As the end of the year approaches, one can't help but hope for better news in the year ahead. Hope is not a strategy, however. To see whether 2012 will be any better, let's look at one key economic sector: the nation's housing market.
Trends in the housing market tend to provide good evidence of where the overall economy and consumer confidence are headed. People usually don't buy houses when they can't afford to do so, notwithstanding the housing bubble that culminated in the financial crisis of 2008.
Consumers who can't produce solid job histories and reasonable down payments won't be approved for mortgages. (Again, putting aside the insanity that generated the subprime mortgage debacle.) Consequently, an uptick in new housing construction or purchase of existing homes should suggest that the economy as a whole is improving.
It's also good news for retailers like
Bed, Bath & Beyond(BBBY),
Wal-Mart Stores(WMT) that cater to new homeowners.
A quick survey of the experts suggests, however, that the immediate future of the housing market is by no means clear, and it hasn't been for some time.

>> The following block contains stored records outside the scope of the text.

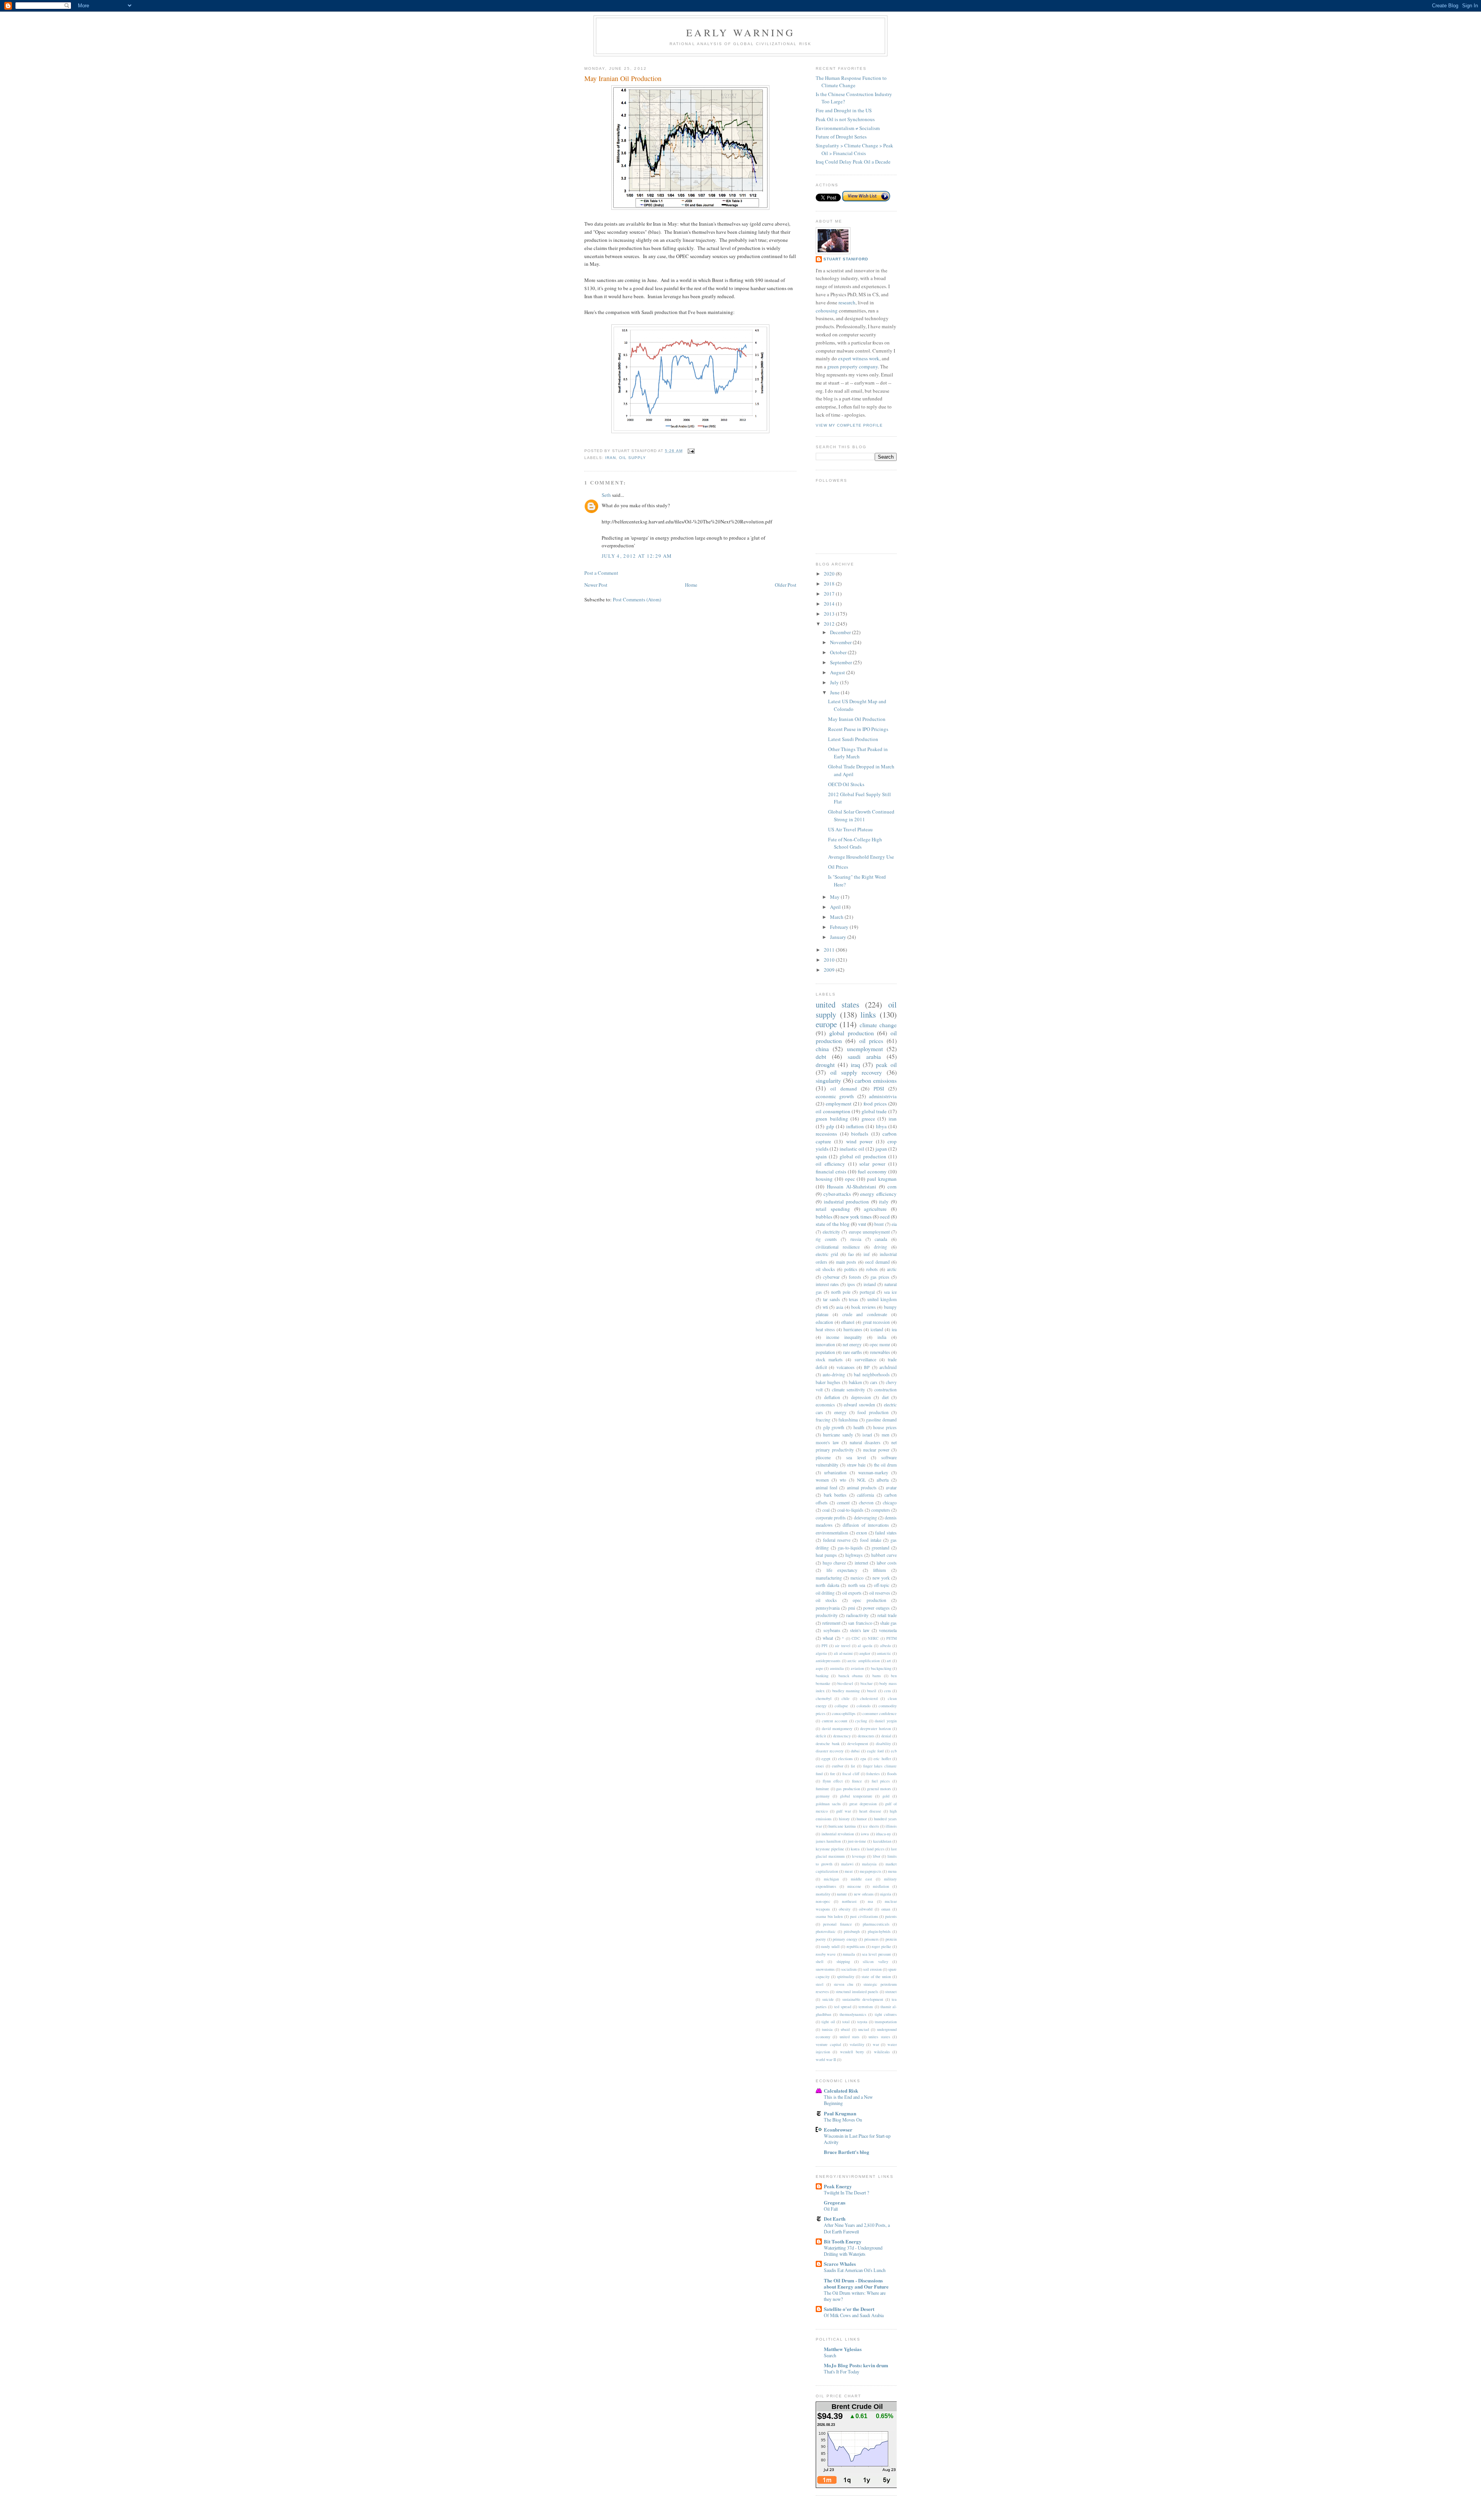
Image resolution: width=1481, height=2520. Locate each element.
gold (885, 1796)
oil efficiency (830, 1163)
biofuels (859, 1133)
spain (821, 1156)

In November 2008, just as the economy was collapsing, the Congressional Budget Office issued a report presenting three possible scenarios for new housing starts in 2009-2012.

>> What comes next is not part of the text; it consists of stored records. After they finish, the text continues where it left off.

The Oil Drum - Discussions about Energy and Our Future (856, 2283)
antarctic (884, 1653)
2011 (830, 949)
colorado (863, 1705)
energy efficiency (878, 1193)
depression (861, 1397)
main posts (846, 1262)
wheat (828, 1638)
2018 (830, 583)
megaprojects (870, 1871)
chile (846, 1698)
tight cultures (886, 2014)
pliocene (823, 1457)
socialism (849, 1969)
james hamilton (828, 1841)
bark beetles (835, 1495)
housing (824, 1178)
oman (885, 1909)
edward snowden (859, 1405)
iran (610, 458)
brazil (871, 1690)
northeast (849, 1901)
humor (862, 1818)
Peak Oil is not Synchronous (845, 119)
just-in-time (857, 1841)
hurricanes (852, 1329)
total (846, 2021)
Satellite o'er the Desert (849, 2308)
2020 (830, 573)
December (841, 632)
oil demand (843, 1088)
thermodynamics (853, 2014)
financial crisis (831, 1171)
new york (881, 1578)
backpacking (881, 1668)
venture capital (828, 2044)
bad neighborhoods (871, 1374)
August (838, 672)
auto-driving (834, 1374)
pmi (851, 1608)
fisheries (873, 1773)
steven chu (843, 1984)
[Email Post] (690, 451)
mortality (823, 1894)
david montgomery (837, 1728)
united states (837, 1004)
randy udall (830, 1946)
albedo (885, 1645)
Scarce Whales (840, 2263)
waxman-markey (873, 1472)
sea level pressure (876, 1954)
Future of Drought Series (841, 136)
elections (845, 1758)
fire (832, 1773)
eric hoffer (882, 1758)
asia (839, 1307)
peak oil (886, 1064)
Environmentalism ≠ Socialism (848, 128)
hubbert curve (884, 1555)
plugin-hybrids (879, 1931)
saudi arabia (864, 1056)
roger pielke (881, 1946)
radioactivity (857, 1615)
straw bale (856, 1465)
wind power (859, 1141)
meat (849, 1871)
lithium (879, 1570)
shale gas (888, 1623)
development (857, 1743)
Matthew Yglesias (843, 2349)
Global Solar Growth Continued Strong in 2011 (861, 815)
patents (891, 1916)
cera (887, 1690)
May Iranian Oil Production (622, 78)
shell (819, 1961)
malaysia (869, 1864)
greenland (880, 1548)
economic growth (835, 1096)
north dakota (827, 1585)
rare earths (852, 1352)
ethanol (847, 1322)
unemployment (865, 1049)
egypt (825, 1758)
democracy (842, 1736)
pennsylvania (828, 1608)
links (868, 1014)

Based on three factors -- number of new households, trends in the overall economy and number of existing, unoccupied units -- the CBO predicted eventual growth in new-home starts. However, using the CBO's most pessimistic scenario, which most closely resembles what actually happened over the past three years, new housing starts aren't likely to increase until the second half of 2012.
The CBO's most pessimistic estimate appears to be borne out by more recent projections. For example,
CNN recently surveyed 21 economists to develop a composite picture of when the economy is likely to recover. Though cautiously optimistic about GDP growth, those economists apparently agreed that housing and employment would remain slow for at least the first half of 2012. Separately,
CNN has predicted that the median price of U.S. homes will drop 3.6% in the coming year, and won't start to improve until after July.